WHAT YOU ARE ASKED TO DO: How many lines of the records contain the string "width"? Reply with the count alone.

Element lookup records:
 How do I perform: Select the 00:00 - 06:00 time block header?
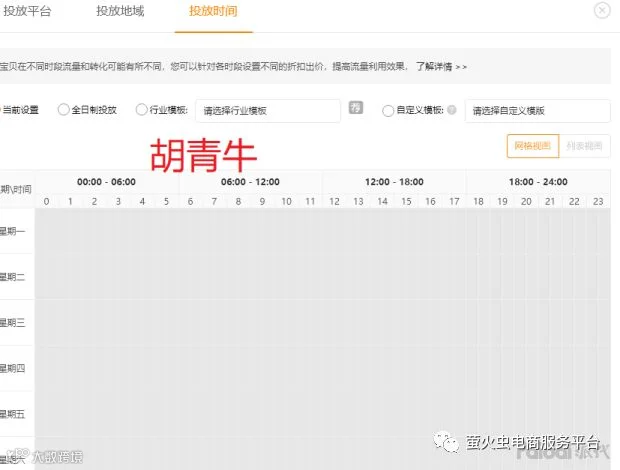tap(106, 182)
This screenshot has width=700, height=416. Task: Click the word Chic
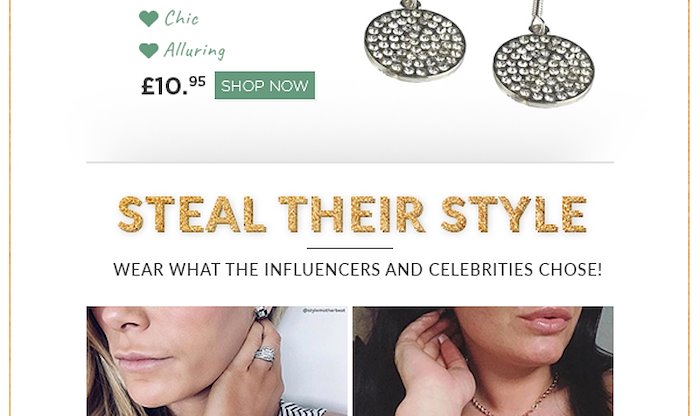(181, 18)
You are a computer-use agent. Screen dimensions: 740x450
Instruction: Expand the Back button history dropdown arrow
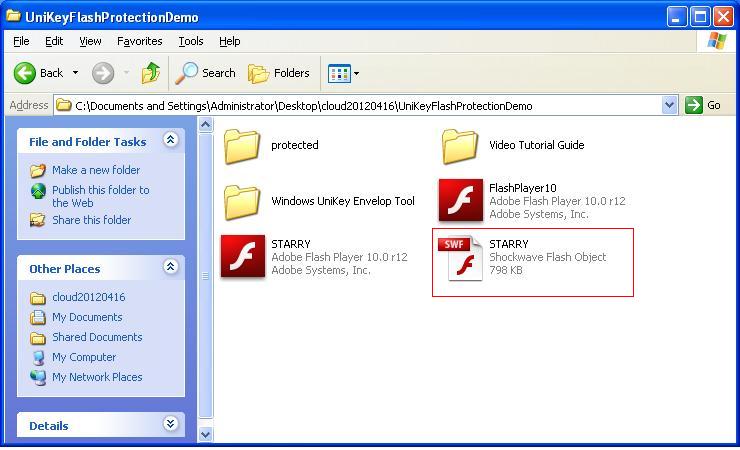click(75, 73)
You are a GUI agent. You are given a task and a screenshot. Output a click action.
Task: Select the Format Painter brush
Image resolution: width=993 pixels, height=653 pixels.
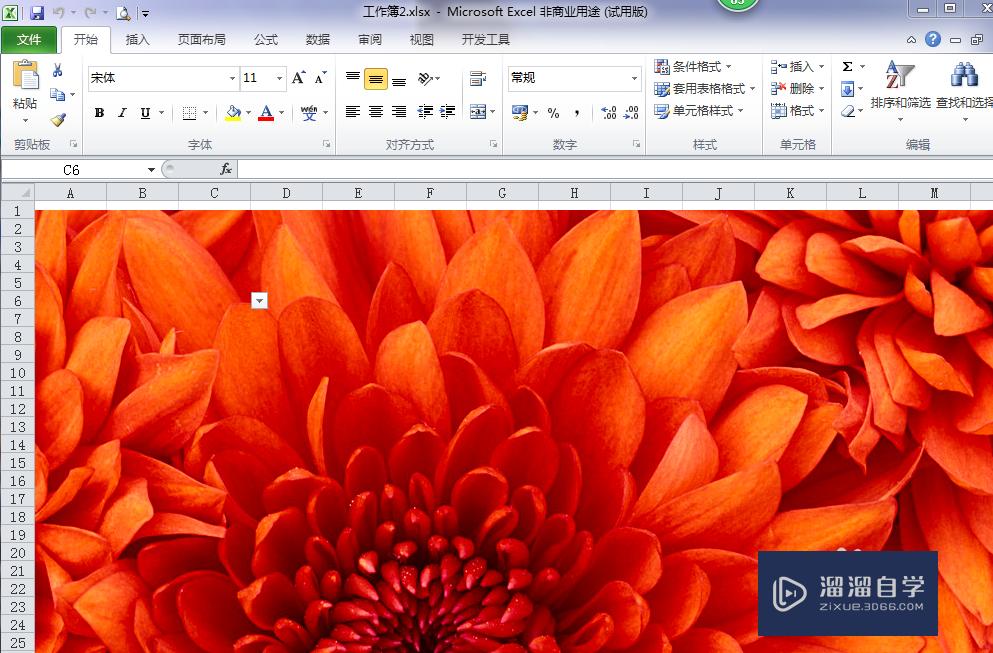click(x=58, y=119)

FINAL RESULT: 2